▶ Task goal: How many lines of the records below contain the string "resolution" with matching case? Give only the number.
---- Supplied material
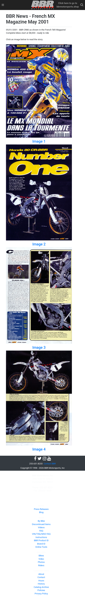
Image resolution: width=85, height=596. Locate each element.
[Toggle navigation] (3, 5)
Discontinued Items (41, 524)
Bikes (41, 555)
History (41, 584)
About (41, 574)
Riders (41, 565)
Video (41, 559)
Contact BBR (50, 463)
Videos (41, 527)
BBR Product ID (41, 540)
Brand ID (41, 544)
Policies (41, 590)
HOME (41, 496)
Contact (41, 577)
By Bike (41, 521)
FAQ (41, 531)
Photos (41, 562)
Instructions (41, 537)
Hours (41, 580)
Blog (41, 512)
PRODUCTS (41, 500)
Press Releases (41, 509)
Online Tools (41, 547)
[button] (82, 4)
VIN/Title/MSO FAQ (41, 534)
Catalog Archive (41, 587)
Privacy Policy (41, 593)
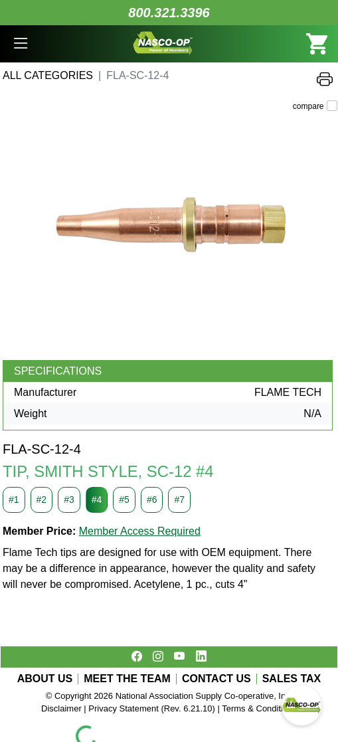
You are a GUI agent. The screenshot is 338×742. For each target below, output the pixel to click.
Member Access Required (140, 531)
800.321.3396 (168, 12)
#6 (152, 499)
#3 (69, 499)
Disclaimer (61, 708)
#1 (14, 499)
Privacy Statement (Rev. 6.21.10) (151, 708)
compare (308, 106)
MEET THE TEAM (127, 679)
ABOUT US (45, 679)
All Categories (48, 75)
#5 (124, 499)
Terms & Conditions (259, 708)
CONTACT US (216, 679)
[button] (21, 43)
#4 (97, 499)
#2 (42, 499)
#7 (179, 499)
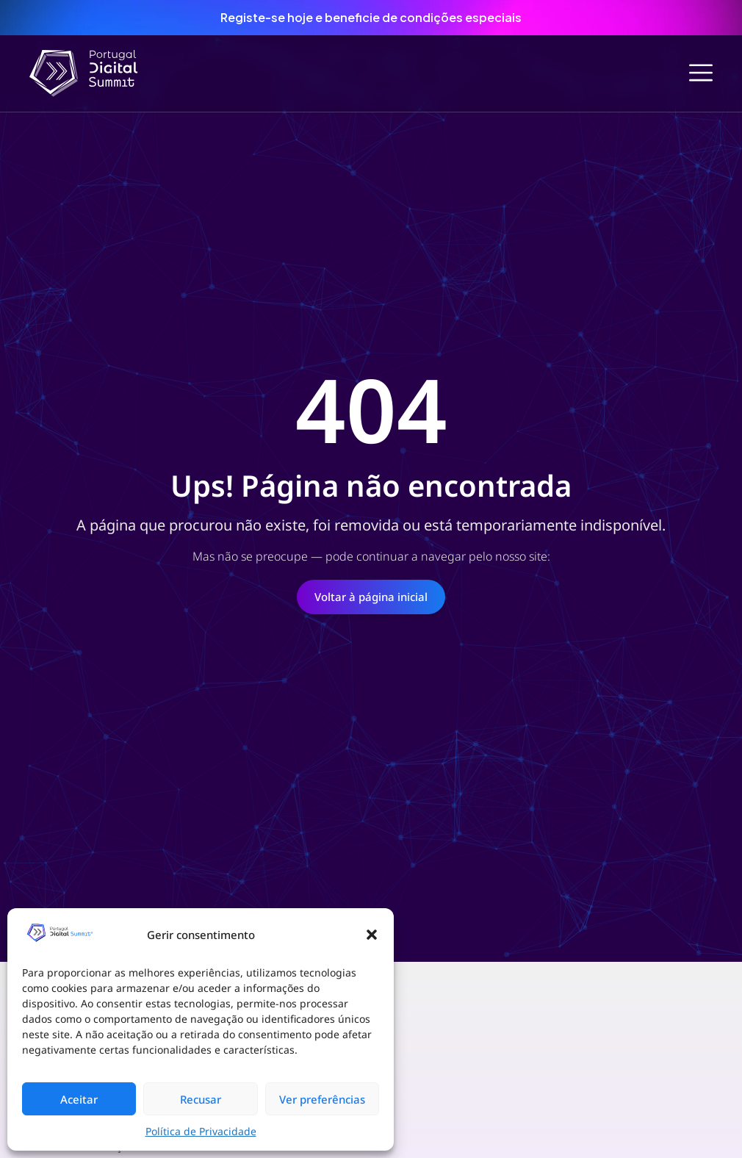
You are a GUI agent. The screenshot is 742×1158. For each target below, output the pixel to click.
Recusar (200, 1099)
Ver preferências (322, 1099)
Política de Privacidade (200, 1131)
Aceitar (79, 1099)
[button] (371, 934)
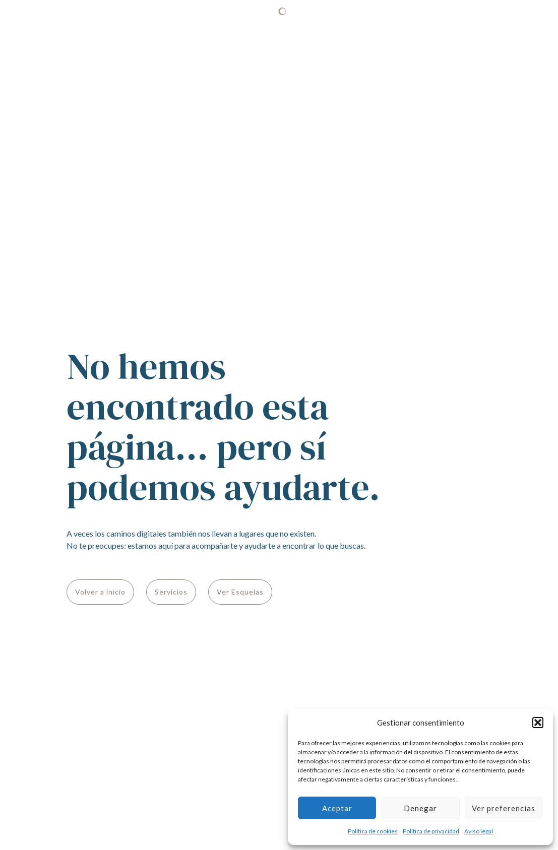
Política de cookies (373, 831)
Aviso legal (478, 831)
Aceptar (337, 808)
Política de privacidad (431, 831)
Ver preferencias (503, 808)
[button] (538, 722)
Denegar (420, 808)
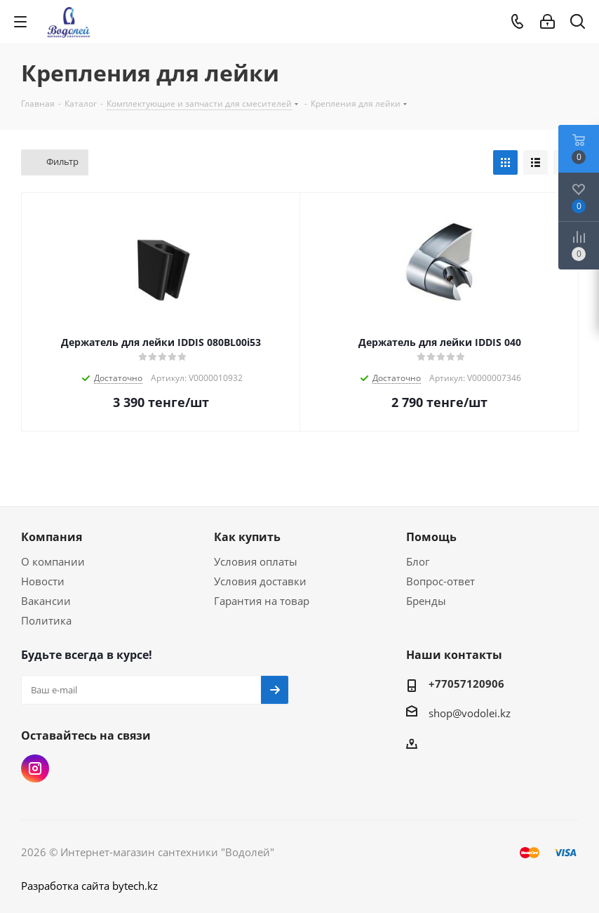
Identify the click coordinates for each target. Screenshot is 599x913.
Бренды (426, 601)
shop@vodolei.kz (470, 713)
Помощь (431, 537)
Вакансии (46, 601)
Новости (43, 581)
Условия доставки (260, 581)
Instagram (35, 768)
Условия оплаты (255, 561)
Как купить (247, 537)
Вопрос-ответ (440, 581)
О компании (53, 561)
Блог (417, 561)
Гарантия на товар (261, 601)
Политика (46, 620)
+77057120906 (466, 684)
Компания (51, 537)
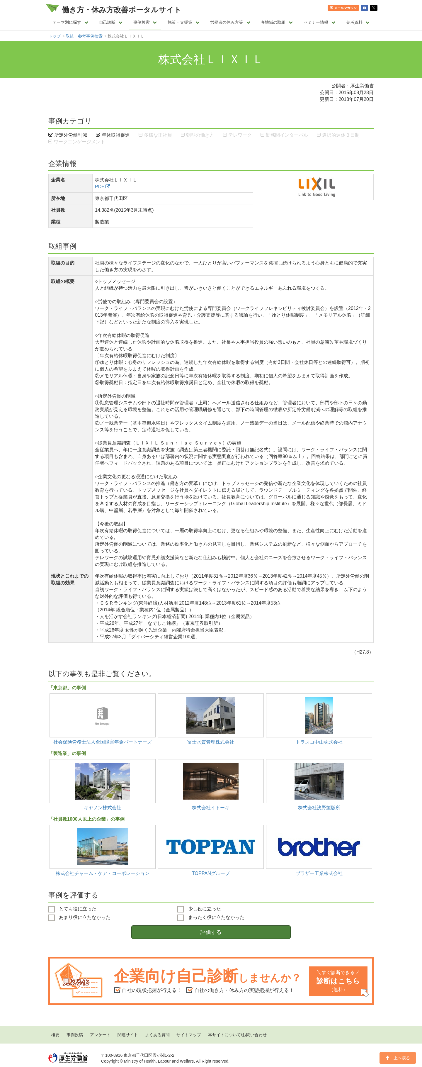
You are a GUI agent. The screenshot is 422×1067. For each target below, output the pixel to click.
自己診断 (111, 22)
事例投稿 (75, 1034)
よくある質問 (157, 1034)
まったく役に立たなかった (210, 918)
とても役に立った (72, 909)
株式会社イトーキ (210, 807)
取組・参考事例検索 (84, 36)
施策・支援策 (184, 22)
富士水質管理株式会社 (210, 741)
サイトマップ (188, 1034)
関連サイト (128, 1034)
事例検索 (145, 22)
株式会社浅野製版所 (319, 807)
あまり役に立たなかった (79, 918)
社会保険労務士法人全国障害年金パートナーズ (102, 741)
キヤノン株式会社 (102, 807)
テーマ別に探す (70, 22)
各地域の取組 (277, 22)
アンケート (100, 1034)
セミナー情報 (320, 22)
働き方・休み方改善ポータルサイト (121, 10)
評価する (211, 932)
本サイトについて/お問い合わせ (237, 1034)
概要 (55, 1034)
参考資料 (358, 22)
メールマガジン (343, 8)
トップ (54, 36)
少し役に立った (199, 909)
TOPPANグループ (211, 873)
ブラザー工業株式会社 (319, 873)
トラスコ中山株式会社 (319, 741)
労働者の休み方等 (230, 22)
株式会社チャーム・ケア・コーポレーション (102, 873)
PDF (99, 186)
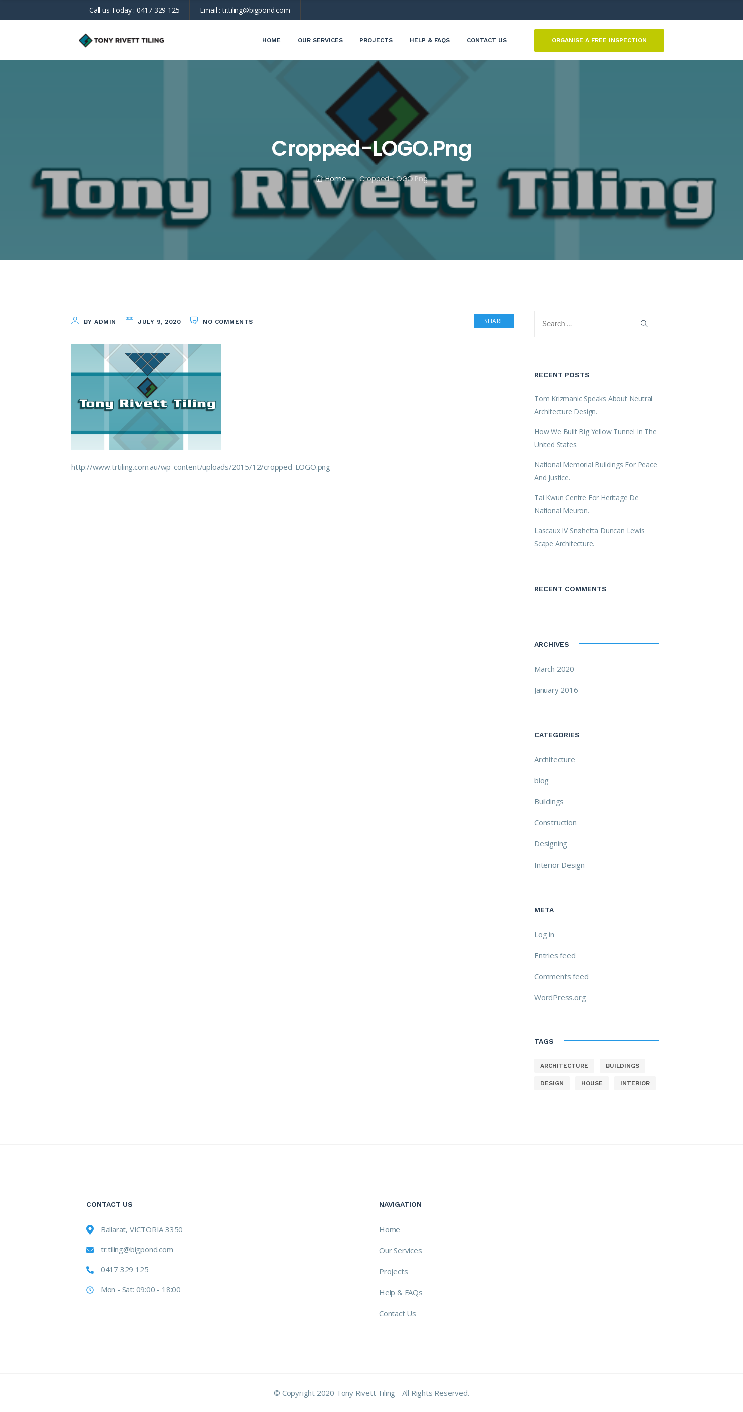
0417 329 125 (158, 10)
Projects (376, 40)
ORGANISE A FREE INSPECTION (599, 40)
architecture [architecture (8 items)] (564, 1065)
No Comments (228, 321)
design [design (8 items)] (552, 1083)
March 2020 (554, 669)
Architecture (554, 759)
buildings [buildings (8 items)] (622, 1065)
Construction (555, 822)
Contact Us (487, 40)
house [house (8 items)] (592, 1083)
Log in (544, 934)
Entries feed (555, 955)
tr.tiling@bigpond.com (256, 10)
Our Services (320, 40)
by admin (100, 321)
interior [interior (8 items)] (635, 1083)
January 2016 (556, 690)
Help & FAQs (430, 40)
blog (541, 780)
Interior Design (559, 865)
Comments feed (561, 976)
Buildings (549, 801)
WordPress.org (560, 997)
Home (271, 40)
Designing (550, 843)
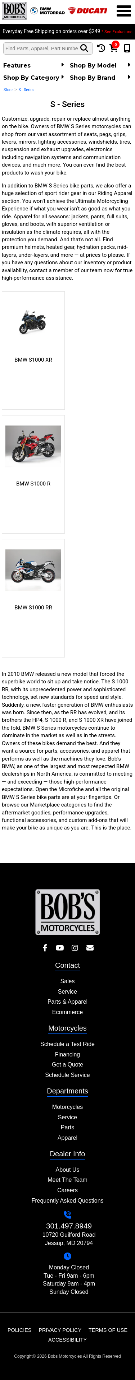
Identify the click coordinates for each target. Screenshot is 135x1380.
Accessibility (67, 1340)
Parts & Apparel (67, 1002)
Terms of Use (108, 1330)
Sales (67, 981)
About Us (68, 1170)
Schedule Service (67, 1075)
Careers (67, 1190)
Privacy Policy (60, 1330)
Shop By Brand (100, 77)
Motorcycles (67, 1107)
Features (33, 65)
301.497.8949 (69, 1226)
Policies (19, 1330)
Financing (67, 1054)
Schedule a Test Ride (67, 1044)
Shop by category (33, 77)
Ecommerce (67, 1012)
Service (67, 992)
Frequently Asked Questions (67, 1201)
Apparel (67, 1138)
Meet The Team (67, 1180)
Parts (67, 1127)
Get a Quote (67, 1064)
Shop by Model (100, 65)
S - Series (26, 89)
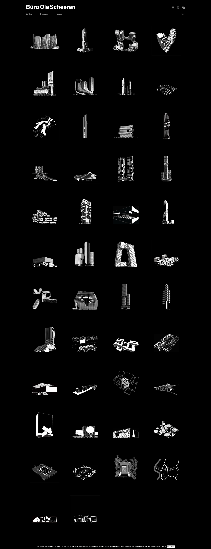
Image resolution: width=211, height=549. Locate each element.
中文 (182, 14)
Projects (45, 14)
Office (29, 14)
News (61, 14)
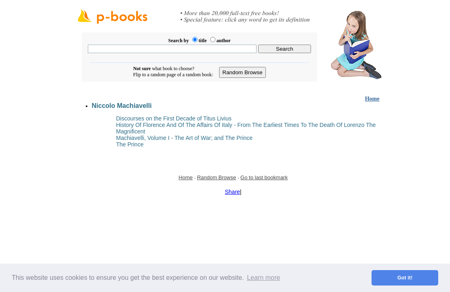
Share (232, 192)
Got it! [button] (405, 278)
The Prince (130, 144)
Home (372, 99)
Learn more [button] (263, 277)
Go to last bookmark (263, 177)
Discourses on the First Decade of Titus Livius (174, 118)
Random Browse (216, 177)
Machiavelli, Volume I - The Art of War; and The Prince (184, 138)
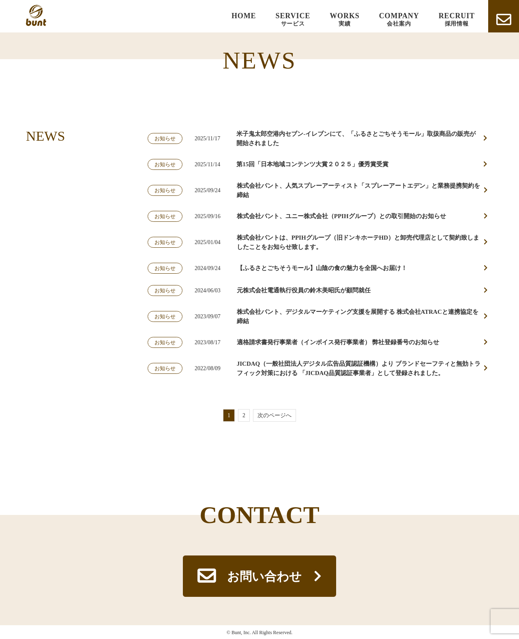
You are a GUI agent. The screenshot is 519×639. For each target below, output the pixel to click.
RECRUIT (457, 20)
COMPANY (399, 20)
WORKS (345, 20)
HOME (244, 16)
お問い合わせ (264, 576)
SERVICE (293, 20)
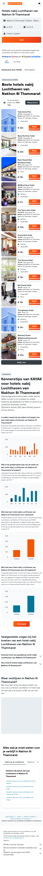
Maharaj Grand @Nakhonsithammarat (27, 336)
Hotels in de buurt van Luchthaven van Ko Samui (21, 782)
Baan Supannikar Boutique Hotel (25, 161)
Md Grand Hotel (24, 285)
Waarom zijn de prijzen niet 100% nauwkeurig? (22, 853)
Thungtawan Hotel (25, 310)
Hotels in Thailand (29, 816)
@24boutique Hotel (26, 185)
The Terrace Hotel (25, 260)
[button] (3, 3)
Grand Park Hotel (25, 235)
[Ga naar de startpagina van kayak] (15, 3)
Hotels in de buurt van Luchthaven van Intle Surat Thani (19, 793)
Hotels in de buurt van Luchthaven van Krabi (19, 787)
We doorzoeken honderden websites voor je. (22, 849)
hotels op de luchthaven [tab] (14, 762)
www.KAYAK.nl (9, 816)
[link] (21, 624)
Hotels (19, 816)
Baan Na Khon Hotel (26, 136)
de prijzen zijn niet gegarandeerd (13, 838)
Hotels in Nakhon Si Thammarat (20, 819)
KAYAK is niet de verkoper (22, 844)
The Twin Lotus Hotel (26, 210)
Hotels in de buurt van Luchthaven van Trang (19, 798)
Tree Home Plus (24, 112)
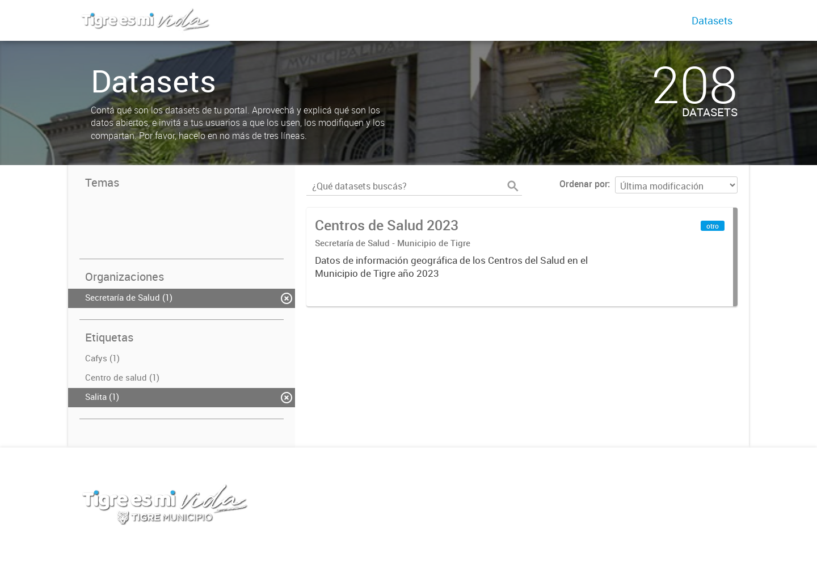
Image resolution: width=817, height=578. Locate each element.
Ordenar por (583, 183)
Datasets (712, 20)
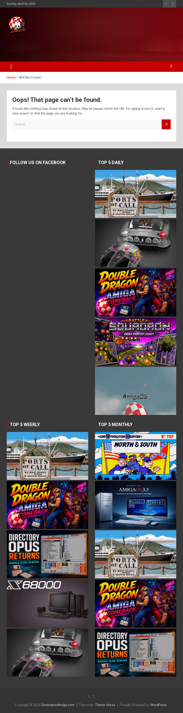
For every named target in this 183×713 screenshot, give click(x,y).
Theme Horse (105, 705)
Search (166, 124)
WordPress (158, 705)
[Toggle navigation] (11, 67)
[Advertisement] (85, 46)
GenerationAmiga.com (57, 705)
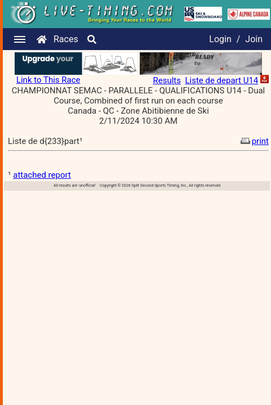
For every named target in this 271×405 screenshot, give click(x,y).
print (253, 141)
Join (254, 39)
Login (220, 39)
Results (167, 80)
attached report (42, 175)
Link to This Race (48, 80)
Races (66, 39)
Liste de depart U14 (221, 80)
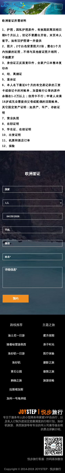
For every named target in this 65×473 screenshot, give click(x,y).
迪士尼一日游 (16, 335)
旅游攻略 (48, 380)
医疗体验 (48, 353)
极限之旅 (48, 371)
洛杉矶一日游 (16, 353)
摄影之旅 (48, 362)
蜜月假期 (48, 335)
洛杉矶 (16, 362)
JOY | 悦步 (41, 412)
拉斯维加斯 (16, 389)
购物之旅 (16, 380)
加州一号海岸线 (16, 398)
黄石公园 (16, 371)
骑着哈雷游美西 (16, 344)
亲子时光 (48, 344)
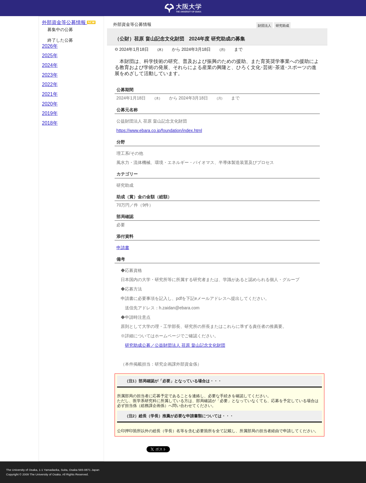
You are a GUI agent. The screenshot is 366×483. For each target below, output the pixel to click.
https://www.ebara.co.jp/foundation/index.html (159, 130)
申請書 (122, 247)
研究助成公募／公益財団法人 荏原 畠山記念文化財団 (175, 345)
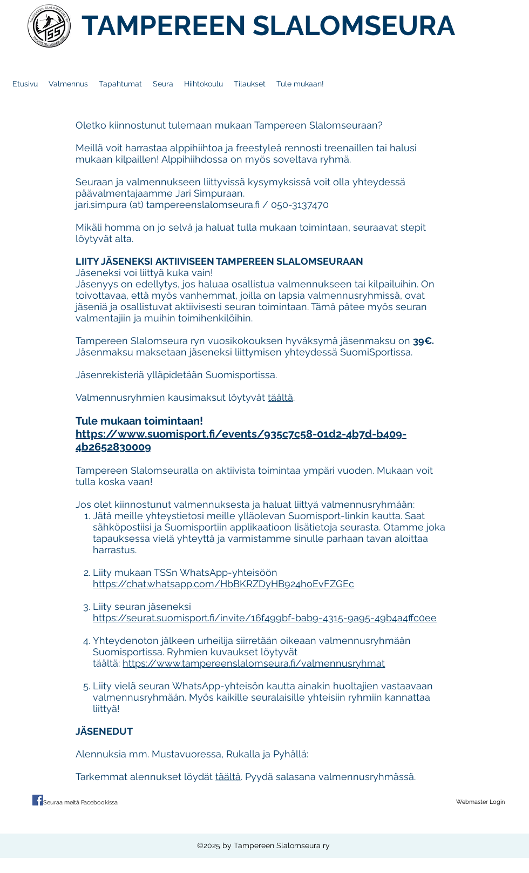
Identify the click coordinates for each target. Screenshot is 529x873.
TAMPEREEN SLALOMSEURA (268, 25)
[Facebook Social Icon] (37, 800)
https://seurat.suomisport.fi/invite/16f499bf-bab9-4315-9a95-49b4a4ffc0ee (265, 617)
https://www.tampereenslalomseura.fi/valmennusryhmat (254, 663)
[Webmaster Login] (480, 802)
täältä (280, 397)
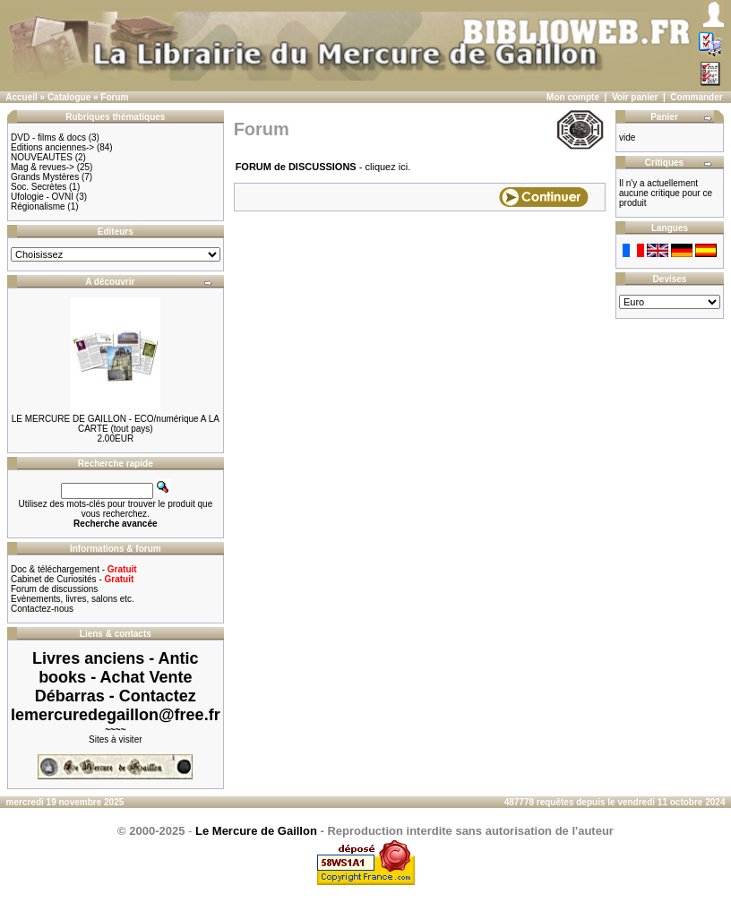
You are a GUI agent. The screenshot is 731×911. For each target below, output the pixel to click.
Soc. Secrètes (38, 187)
--------
▶ Full response: 3